Now as I mentioned, the legal system often happily ignores conundrums such as this. Blackmail is a crime, and that’s that (and incidentally I agree on pragmatic grounds that it should be a crime, though I myself don’t have a good answer to the puzzle).
But sometimes this does raise some significant practical difficulties. Here are a few examples:
A. Say that during the Clinton-Lewinsky scandal, a publisher tells a Congressman “If you vote to impeach Clinton, I will publish information about your own sexual indiscretion.” That may well be blackmail (many blackmail laws cover attempts to get people to do things as well as just attempts to get money).
But if the publisher starts a series of articles exposing the sexual indiscretions of Congressmen who have stated their intention to vote for impeachment, that’s perfectly legal journalism — even though the implication is clearly “If you vote against impeachment, we won’t run this article about you.” Likewise if the publisher asks the public for information that might prove to be fodder for such articles. (During the scandal, Larry Flynt’s behavior was fairly similar to that in this hypothetical.)
B. My saying “If you don’t pay me $X, I’ll tell people about your sexual indiscretions” is generally clearly blackmail.
But what if I tell you “I’m about to sue you for a certain behavior, unless you pay me $X to settle the claim,” and it’s clear that if I do sue you, your sexual indiscretions will come out, either because they’re the basis of the suit or because they are somehow relevant to it and will emerge in discovery? This is common and generally legal litigation behavior, subject only to very loose constraints.
C. Some things that clearly fit the “If you don’t pay me $X, I’ll tell people about what you did” mold should pretty clearly be legal. In the words of one court: “For example, the purchaser of an allegedly defective product may threaten to complain to a consumer protection agency or to bring suit in a public forum if the manufacturer does not make good on its warranty. Or she may threaten to enlist the aid of a television ‘on-the-side-of-the-consumer’ program. Or a private club may threaten to post a list of the club members who have not yet paid their dues.”

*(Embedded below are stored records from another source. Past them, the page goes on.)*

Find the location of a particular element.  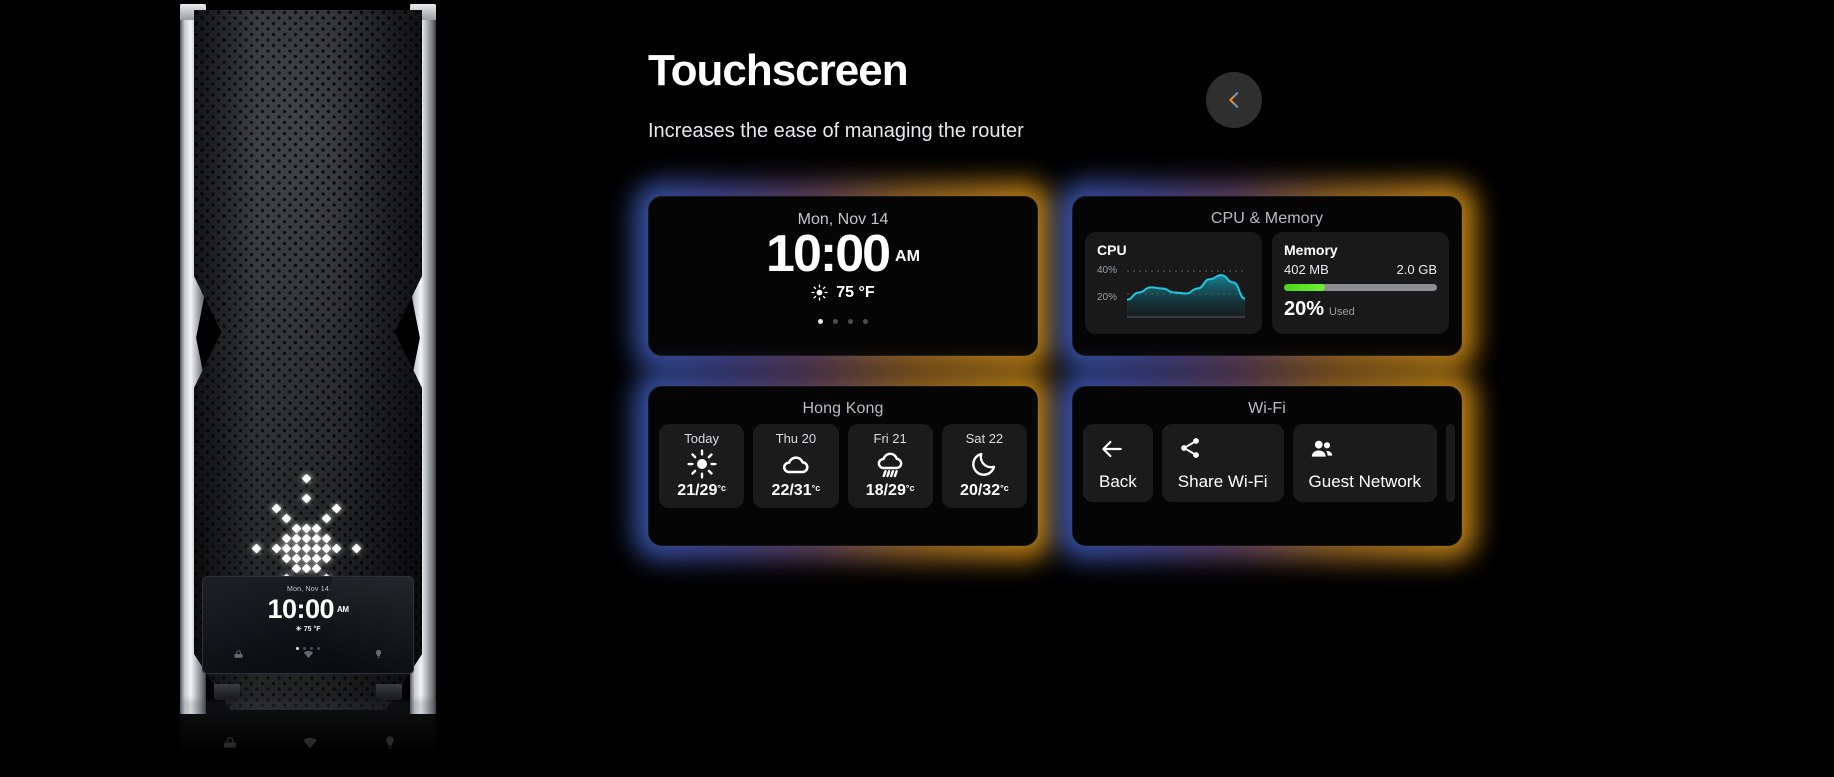

forecast-day: Fri 21 18/29°c is located at coordinates (890, 466).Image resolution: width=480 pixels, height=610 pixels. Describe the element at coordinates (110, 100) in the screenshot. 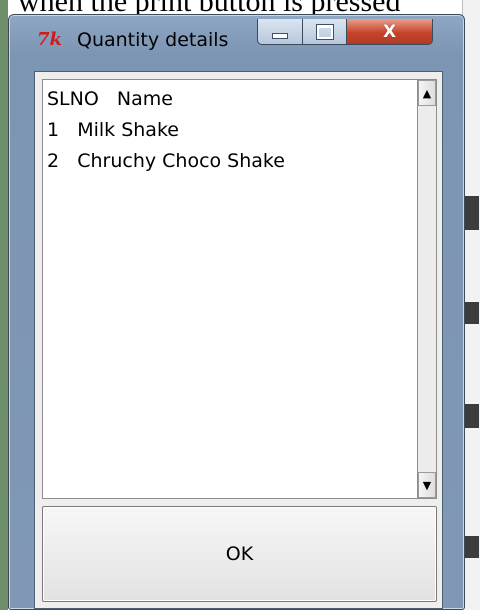

I see `list-header-row: SLNO Name` at that location.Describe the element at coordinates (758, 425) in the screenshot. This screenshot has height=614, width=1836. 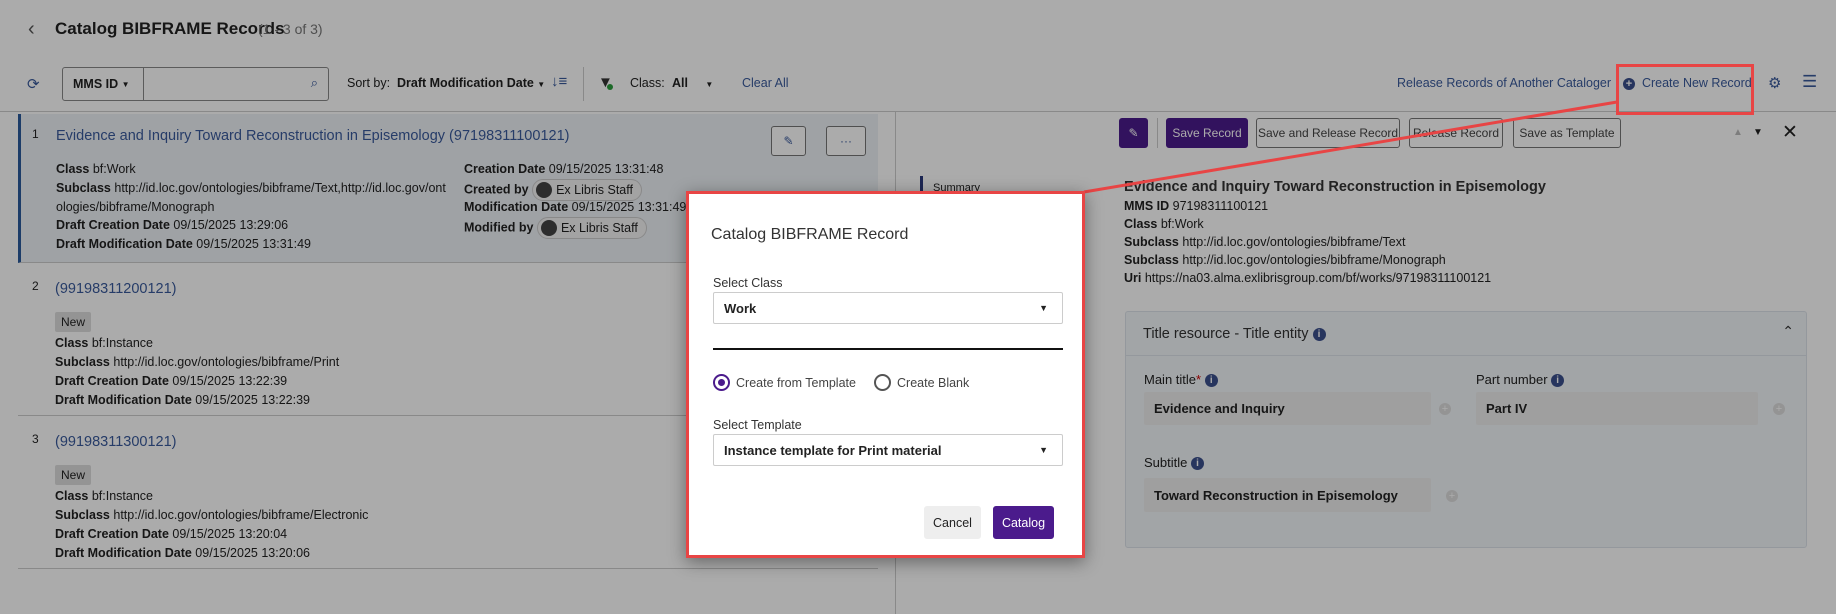
I see `select-template-label: Select Template` at that location. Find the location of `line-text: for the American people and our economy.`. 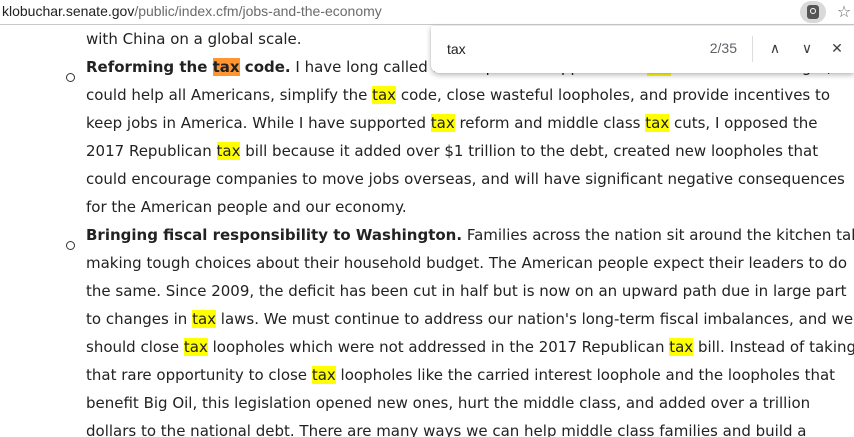

line-text: for the American people and our economy. is located at coordinates (246, 207).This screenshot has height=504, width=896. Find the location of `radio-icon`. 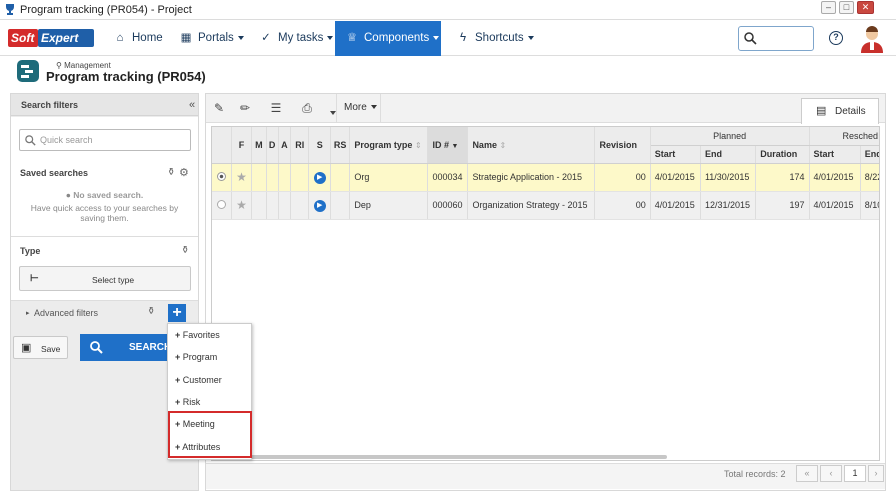

radio-icon is located at coordinates (221, 204).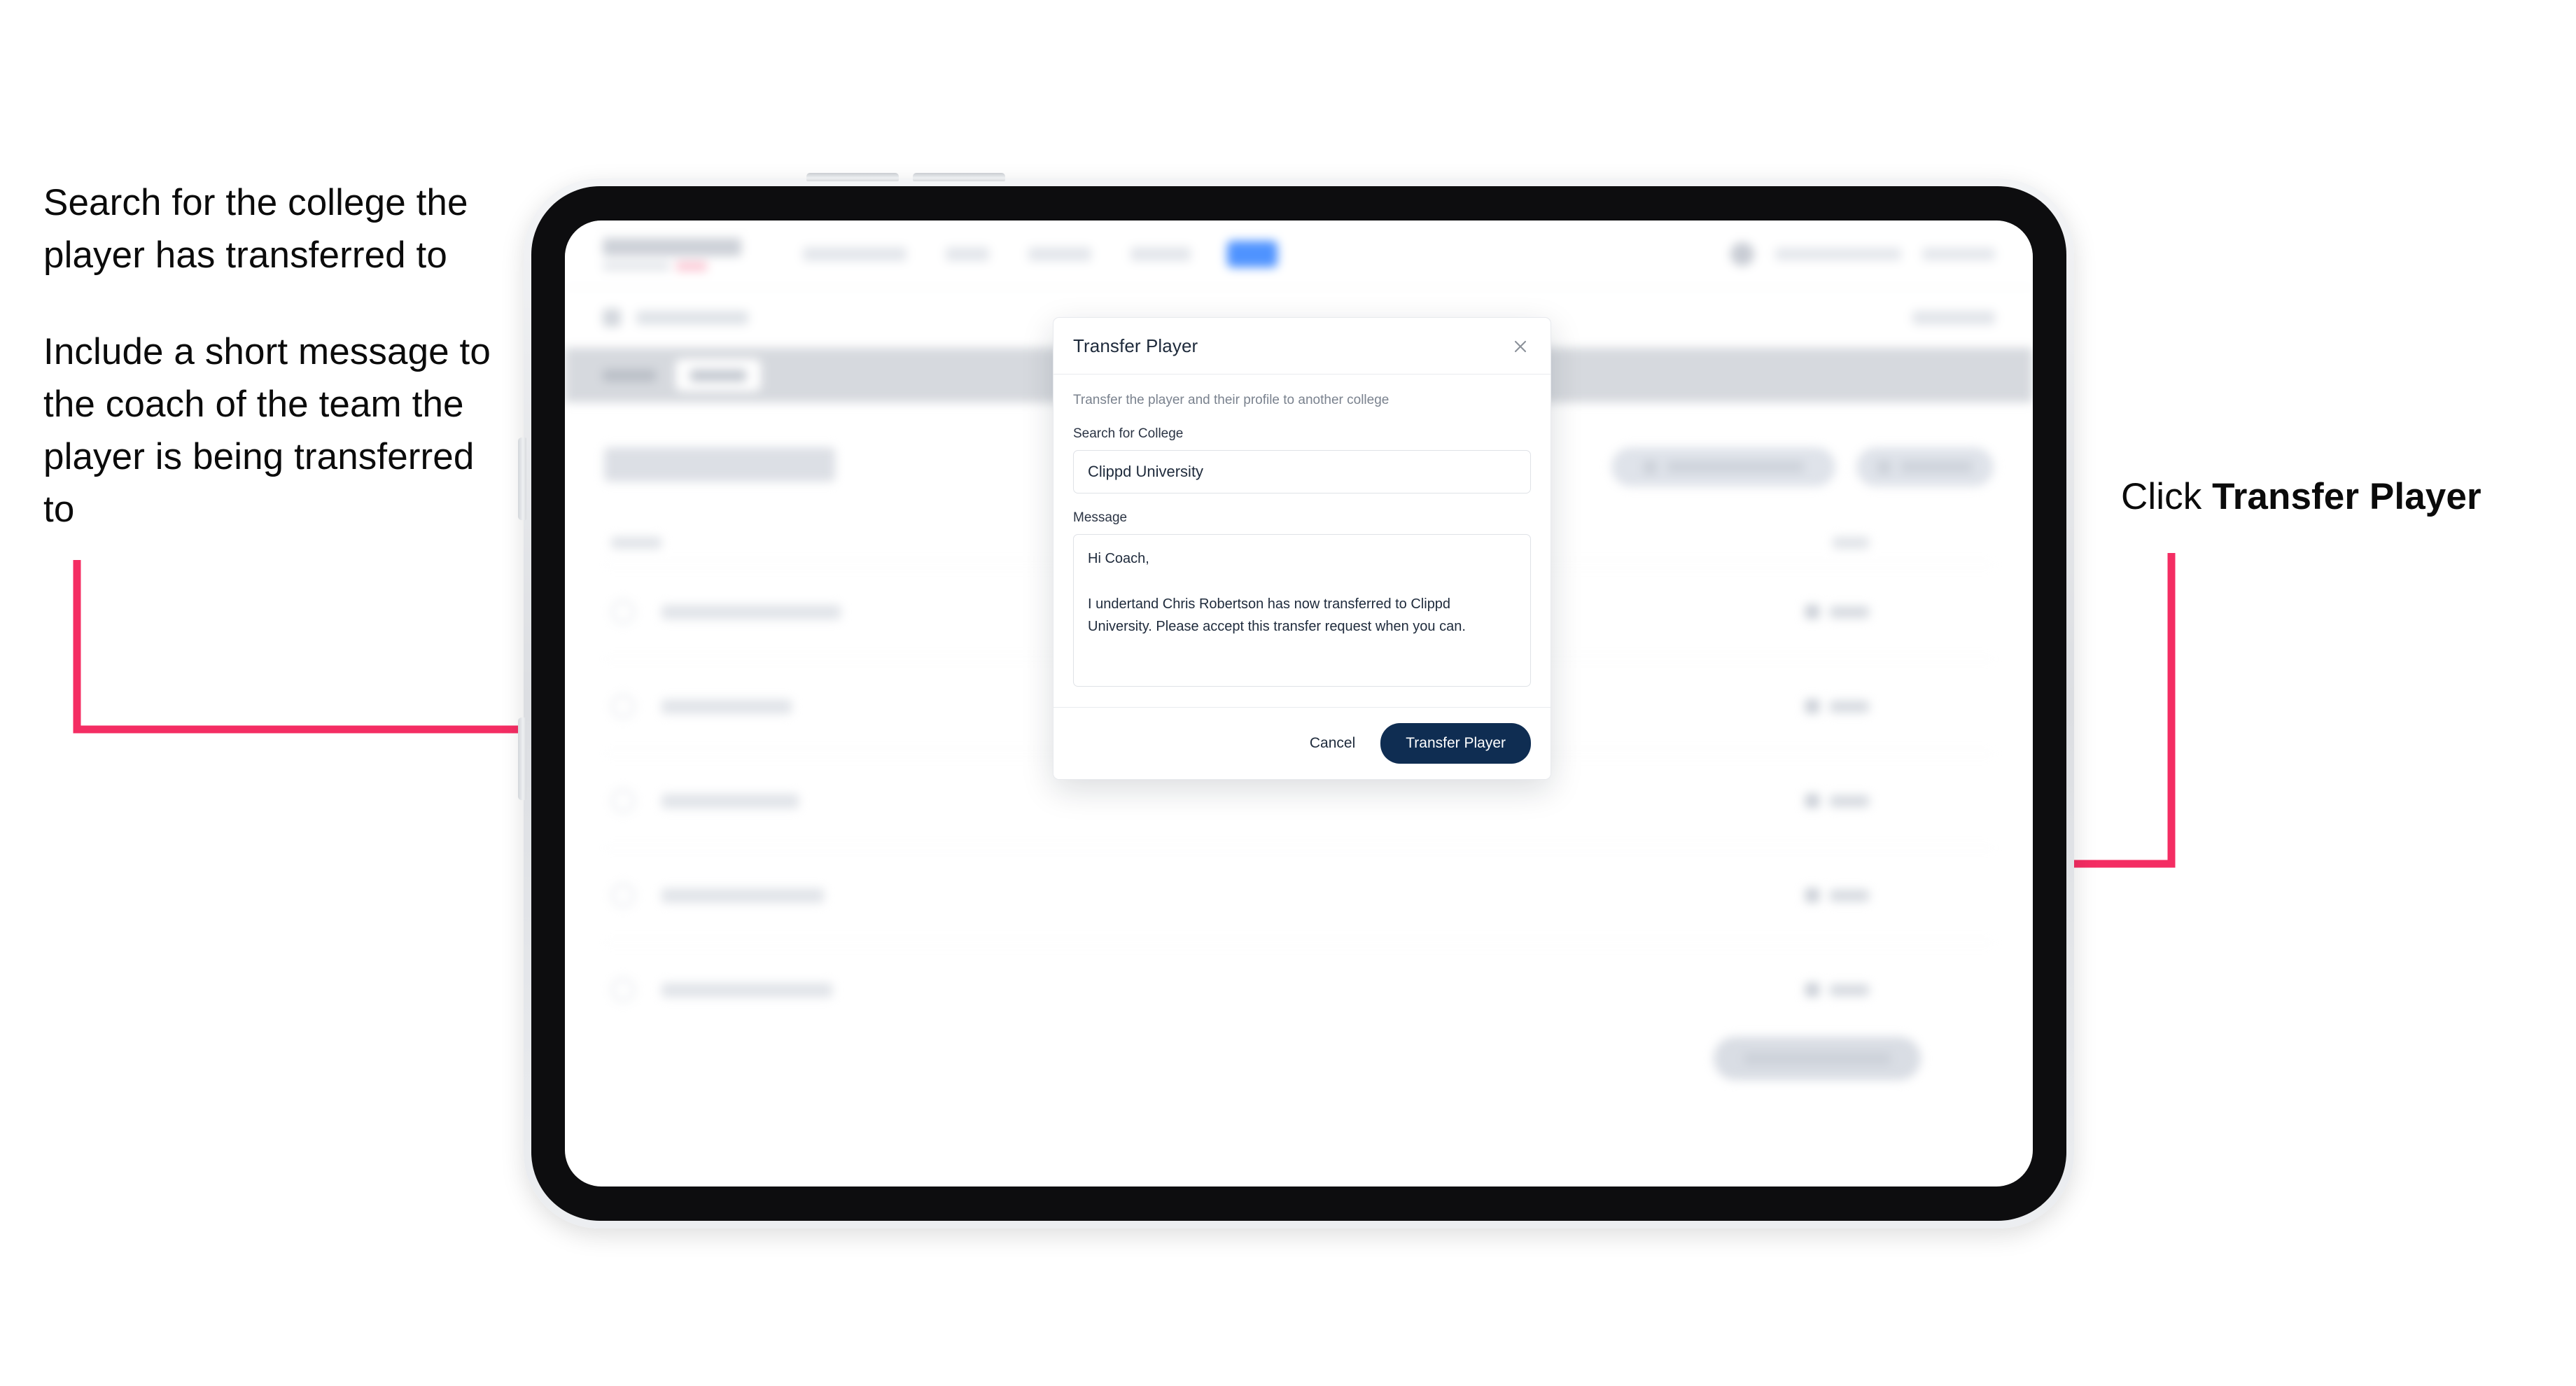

The uniting thread seems to be that it’s OK to use the threat of publicity to get what is rightfully owed you — but the boundaries of this principle end up being themselves quite uncertain. Factoid: Autumn Jackson, who allegedly tried to blackmail Bill Cosby several years ago by threatening to reveal her being his out-of-wedlock child, had her conviction reversed because the judge didn’t instruct the jury about this principle, but the court of appeals later reversed the reversal, because it concluded that the error was harmless, since there was no evidence that Autumn Jackson was just asking for what was rightfully owed her; the above quote is from that case, United States v. Jackson (2nd Cir. 1999).
Finally — as a result of this theoretical uncertainty, and the practical uncertainty that it sometimes breeds — the principle that blackmail may be outlawed has not much expanded into areas that may at first seem to be analogous. “This is quite similar to blackmail, and should therefore be treated just like blackmail is” is an argument that courts are pretty cautious about endorsing, precisely because they realize that quite a few things that are quite similar to blackmail must remain legal, and may even be constitutionally protected.
Yet what does this mean to Mr. Rogers of BlogActive? Does he have a constitutional right to engage in the speech that he has engaged in — which in turn threatens to engage in more speech — notwithstanding the criminal prohibition on blackmail? My brain hurts.
UPDATE: Thanks to commenter Jim T for pointing out an error in how I characterized Autumn Jackson (though fortunately it was an error that didn’t affect the substantive question); I’ve corrected the error above.
FURTHER UPDATE: Thanks also to Jim Lindgren, who pointed out that the initial reversal of the Autumn Jackson conviction was itself reversed. I had read the first Jackson opinion and it stuck in my head; but I didn’t notice the second one, and when I cited the opinion, I foolishly didn’t check whether it had been reversed. D’oh!